An earphone unit 120 according to the present invention may be integrally provided with an elliptica ring shaped sound duct 123 in a frame 27 housing the earphone unit 21, as shown in FIG. 21a. This sound duct 123 is formed so that an opening area 21 will be increased towards the opening 123a in which is admitted the sound radiated from the rear side of the earphone unit and so that the opening area will be progressively reduced towards the opposite side opening 123b, as shown in FIG. 21b.

In this earphone 121, the sound radiated from the back side of the earphone 21 is incident via the opening 123a on the sound duct 123 to undergo attenuation on being repeatedly reflected in this sound duct 123, so that noise components superimposed on the mid to high frequency ranges of the reproduced sound from the earphone unit 21 can be diminished to improve acoustic characteristics of the mid to high ranges.

An instance of application of the present invention to a microphone device is hereinafter explained.

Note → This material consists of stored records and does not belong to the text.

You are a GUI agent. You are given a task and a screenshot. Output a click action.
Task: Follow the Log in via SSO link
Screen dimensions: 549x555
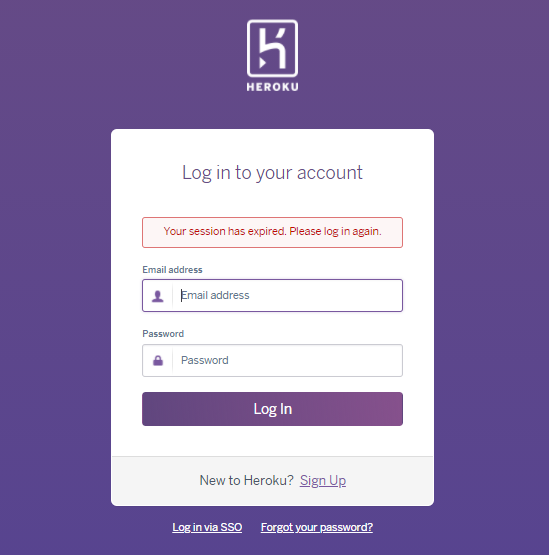pos(207,527)
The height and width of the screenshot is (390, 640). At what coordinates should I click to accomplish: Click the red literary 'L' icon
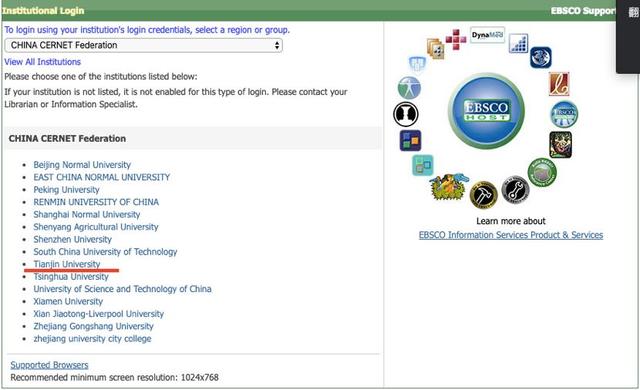tap(559, 84)
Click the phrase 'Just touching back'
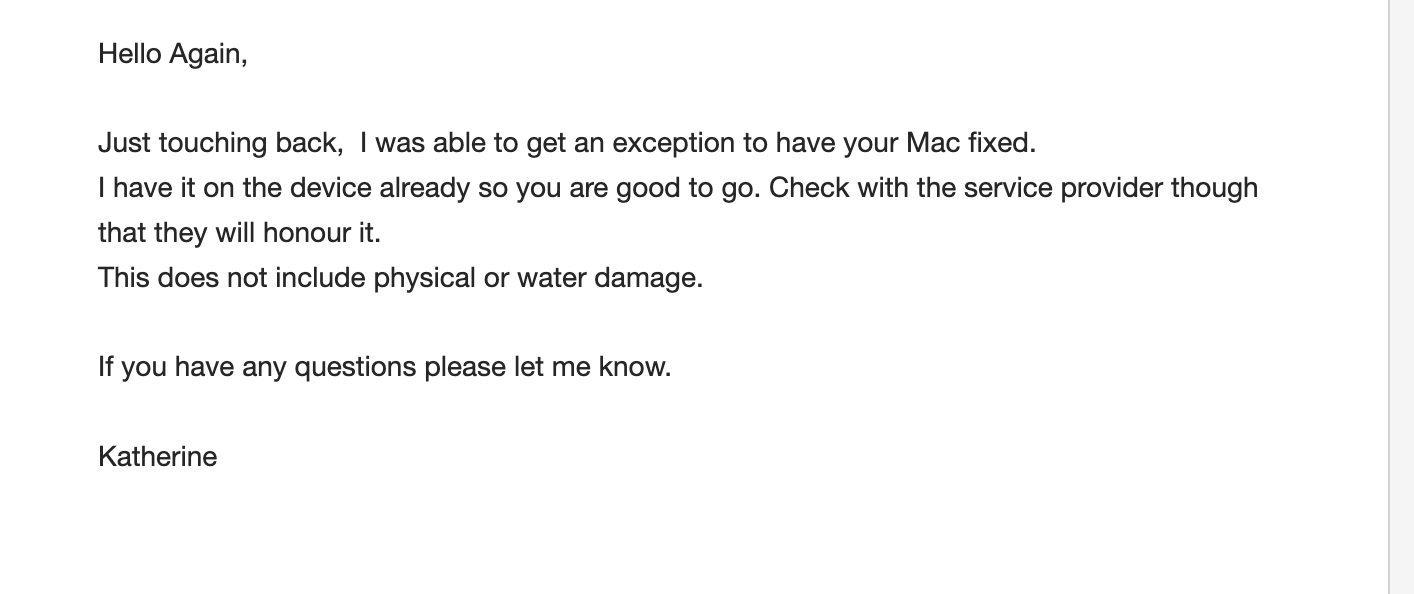1414x594 pixels. coord(215,143)
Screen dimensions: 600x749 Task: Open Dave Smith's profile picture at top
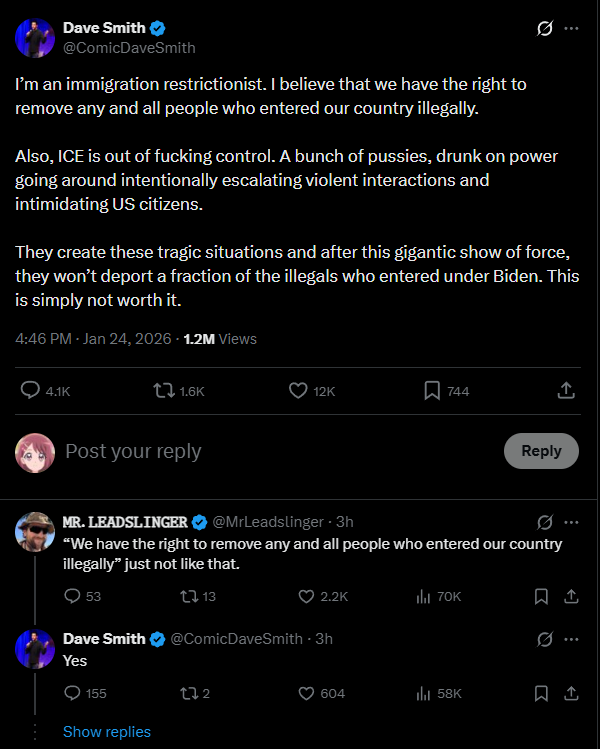35,38
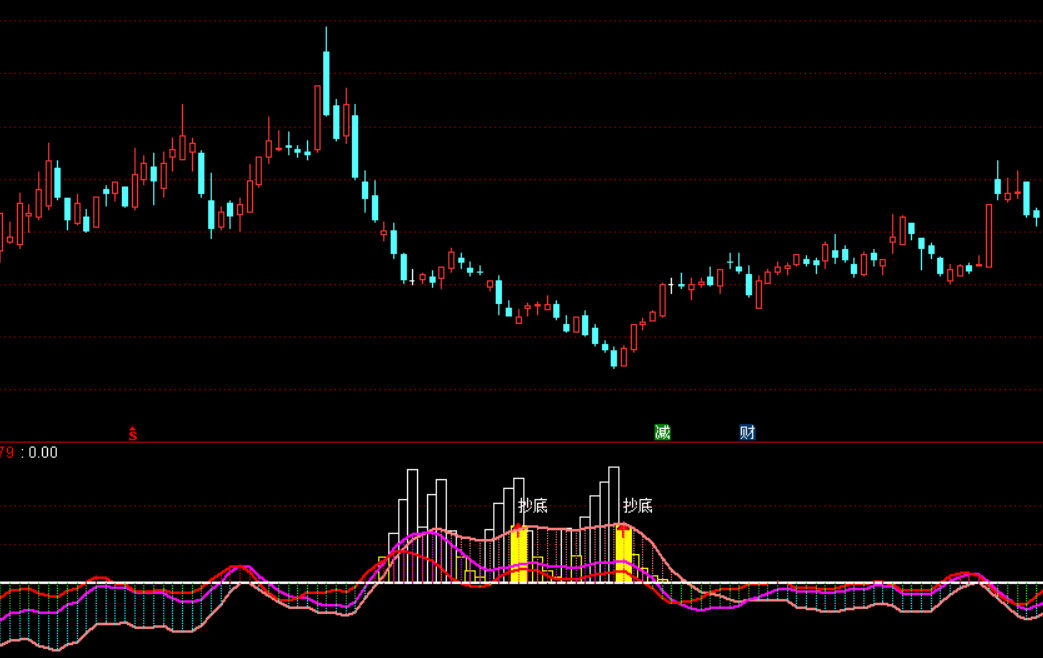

Referring to FIG. 22, a microphone device 30 according to the present invention includes a microphone unit 31, provided with a diaphragm 32, set into oscillations by the sound admitted from outside, a voice coil 33 coupled to the diaphragm 32 and with a magnetic circuit 34 made up of a microphone 34a and a yoke 34b. On the back side of the microphone unit 31 is mounted a tubular vibration-proofing member 35, formed of, for example, elastic rubber. Within the vibration-proofing member 35, there is provided an equalizer 35a for attenuating the vibrations radiated towards the back side of the diaphragm 32 when the diaphragm 32 of the microphone unit 31 is set into oscillations. On the rear end of the vibration-proofing member 35 is mounted a cap 37 adapted for closing the tubular vibration-proofing member 35. Within this cap 37 is mounted a tubular member 41 having an elliptical cross-section along both lateral sides facing each other. This tubular member 41 partitions the spacing in the cap 37 to define a sound duct 39 in the cap 37. This sound duct 39 has an increased opening area towards an opening 39a, on which are admitted the vibrations radiated to the back side of the diaphragm 32, and is progressively reduced in the opening area in a direction proceeding towards the opposite side opening 39b. The peripheral wall section of the cap 37 formed with the opposite side opening 39b is formed with a through-hole 38 for communication of the sound duct 39 with outside.

With the present microphone device 30, the vibrations radiated towards the back side of the diaphragm 32 are admitted into the sound duct 39 via the opening 39a so as to be transmitted into the sound duct 39 as indicated by arrows in FIG. 22. The vibrations are repeatedly reflected within the sound duct 39 so as to be attenuated and radiated via through-hole 38 to outside. Thus, with the present microphone device 30, the vibrations radiated from the back side of the microphone unit 31 are prohibited from again entering the microphone unit 31 to reduce the distortion in the mid to high ranges to improve the acoustic characteristics.

Claims

1. An electro-acoustic transducer comprising:

electro-acoustic transducing means for converting input electrical signals into sound;

a casing in which said electro-acoustic transducing means is arranged and for delimiting a back cavity toward a back surface of said electro-acoustic transducing means; and

means for forming a sound duct having two opening ends wherein both opening ends of said sound duct communicate with said back cavity, are inside said casing, and do not communicate with an exterior of said casing and sound radiated from the back surface of said electro-acoustic transducing means is transmitted inside of said sound duct for attenuation thereof.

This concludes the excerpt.